Tabriz is responsible for Chrome security and Project Zero, a security research team tasked with reducing harm associated with zero-day vulnerabilities. She also spoke about the team’s effort to gain widespread acceptance of switching from HTTP, the protocol over which data is sent between a browser and the connected website, to the more secure HTTPS. HTTPS adoption has skyrocketed globally since 2015.
“Making real change is hard; it results in pushback,” she said. “Making fundamental change to the status quo is hard. If you’re not upsetting anyone, you’re not changing the status quo.”
There’s so much more “intentional collaboration” that cybersecurity professionals can do together, Tabriz said.
“We don’t always agree on specific strategies, tactics … but we have similar goals,” she said. “The effort is so worth it.”
Marten Mickos, HackerOne’s CEO, tells Channel Futures “we come to Vegas first and foremost to hack.”
“That is the most extraordinary thing we do here,” he said. “It’s an innovation we made two years ago where we started flying in hackers to one physical location to hack for one day on just one program. And then customers come to us and say we would like to be the target this time, and they sign up, they commit to having a good bounty budget available and a security team available, and then everything happens in real time. We analyze and triage the reports in real time, we pay the bounties immediately, and at the end of the events we do a show and tell where we talk about what we learned and what the most significant insights were. It’s a very collaborative, intense and also competitive event where everybody learns, and everybody sees the limits of knowledge and the limits of the defense systems the customers have.”
This week, cloud security provider Netskope announced a product partnership with Cylance, a global provider of artificial intelligence (AI)-driven, prevention-first security services. May Mitchell, Cylance’s vice president of worldwide field and channel marketing, tells Channel Partners it’s “two technology partners coming together with an integrated solution that we can go to market with through our common channel partners, and they can provide that to their customers, and then provide services, whether it’s installation, operational configuration or training services to their customers.
“Netskope resells part of our engine for cloud security and in a few months’ time frame we will have integration with their endpoint so we can talk to the two,” she said. “So in a nutshell, from a customer standpoint, they will have protection for cloud as well as down at the endpoint.”
Also at Black Hat, Proofpoint, a cybersecurity and compliance company, announced three “people-centric” security offerings, including targeted attack protection (TAP) isolation for personal webmail and browsing defense, enhanced threat detection and new threat response.
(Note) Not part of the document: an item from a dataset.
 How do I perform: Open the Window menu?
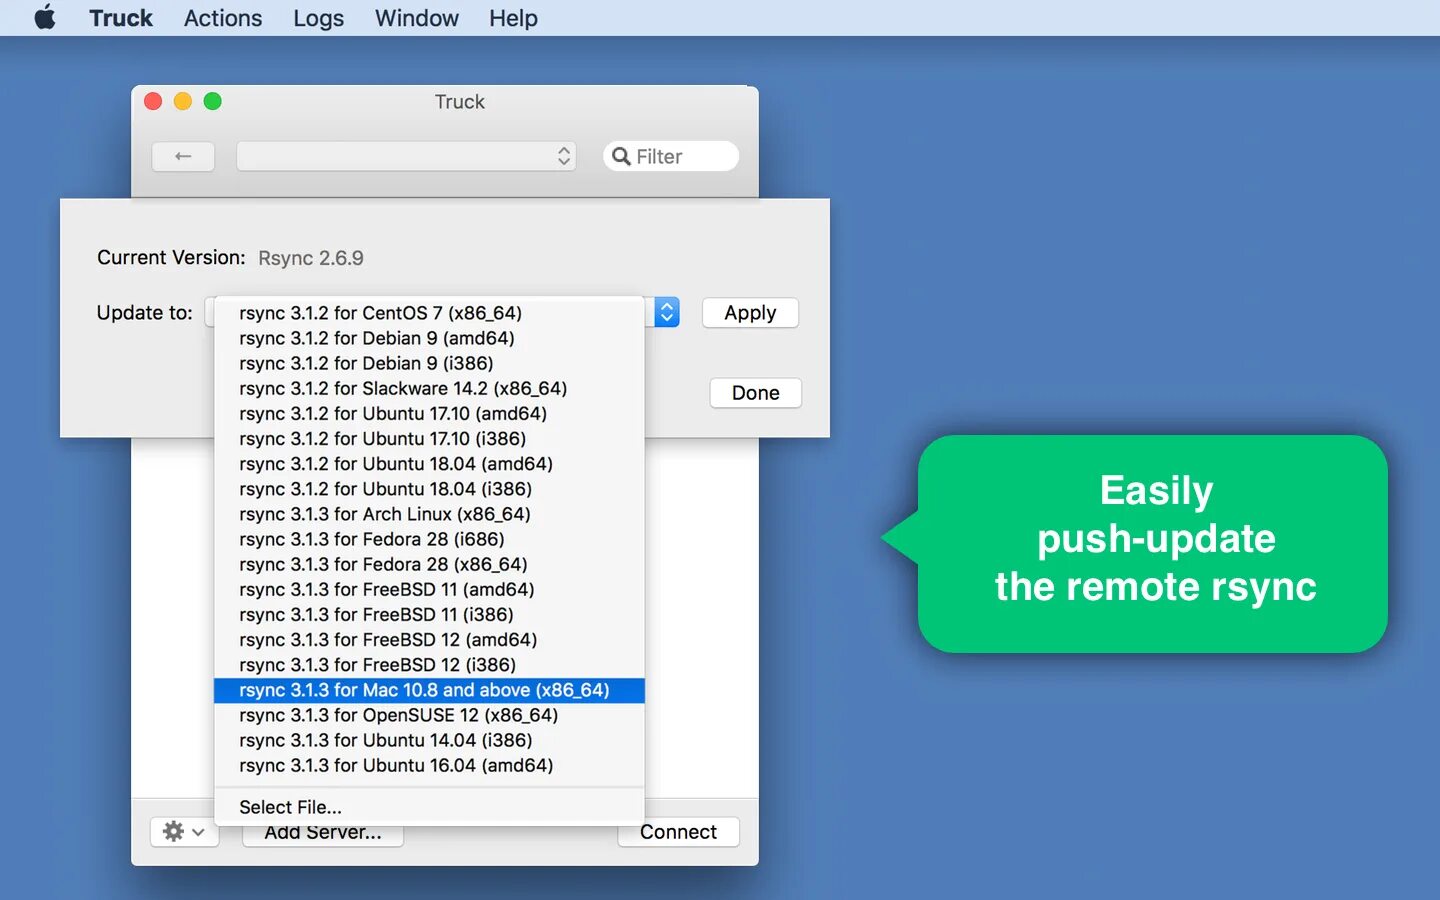point(416,17)
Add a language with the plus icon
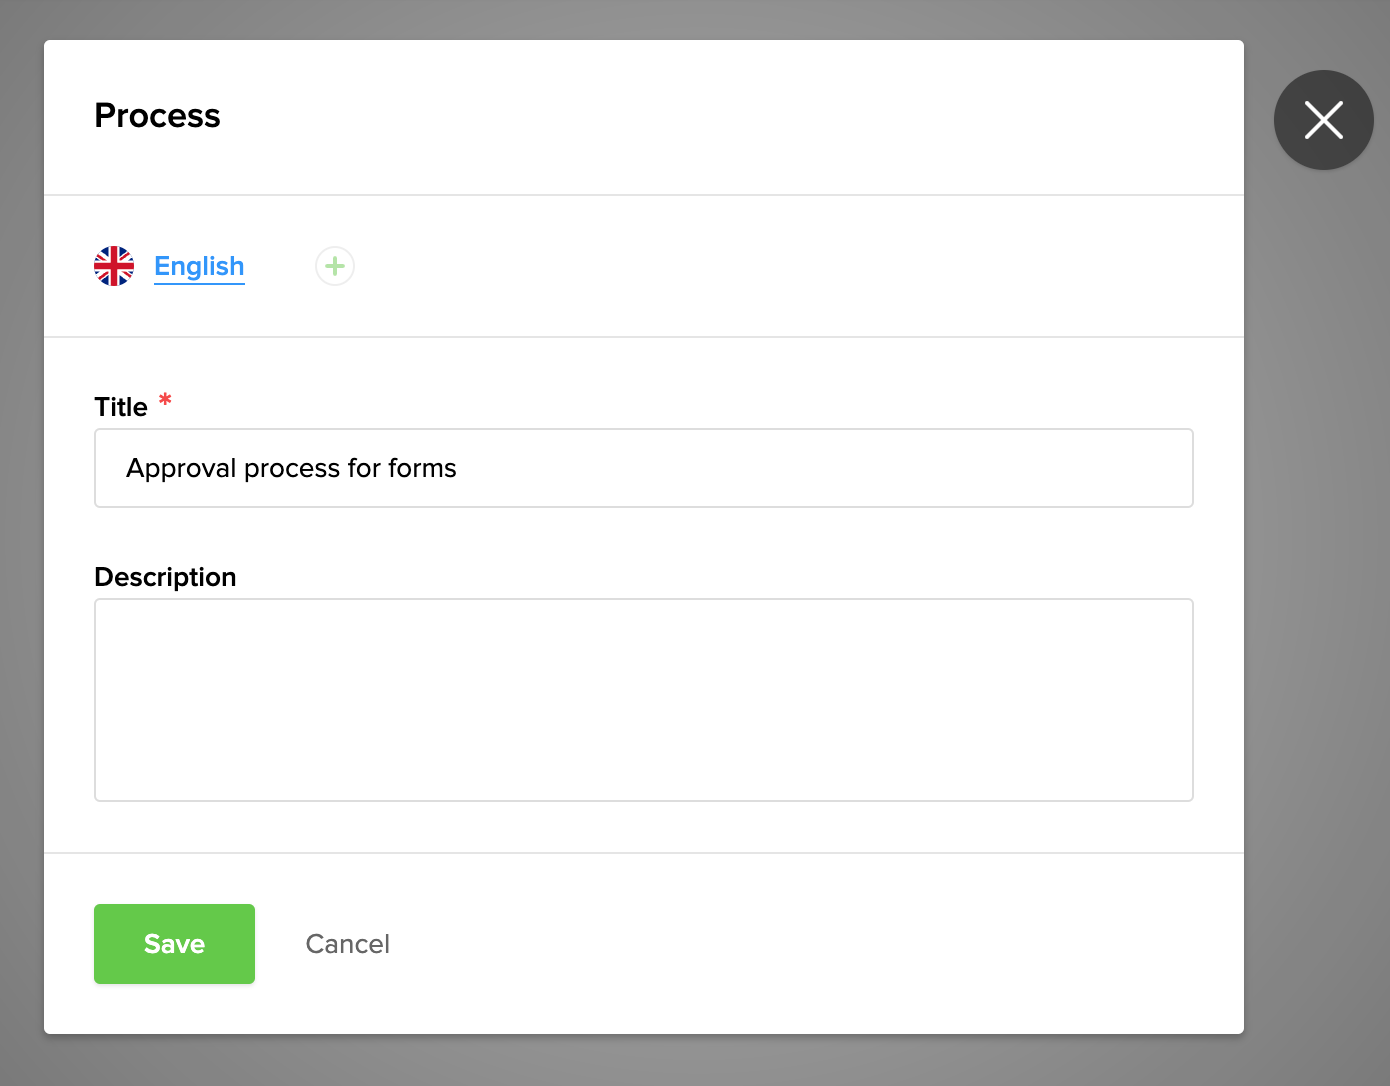This screenshot has height=1086, width=1390. coord(335,266)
“Exceptional effectiveness in threat protection requires constant innovation — and today Proofpoint has increased its lead,” said Ryan Kalember, Proofpoint’s senior vice president of cybersecurity strategy. “Technologically, these people-centric innovations are an important step forward for Proofpoint and our customers. We help security teams proactively defend their organizations from today’s most advanced threats at scale, embrace new devices, and safely empower employees to use personal email and browse the web.”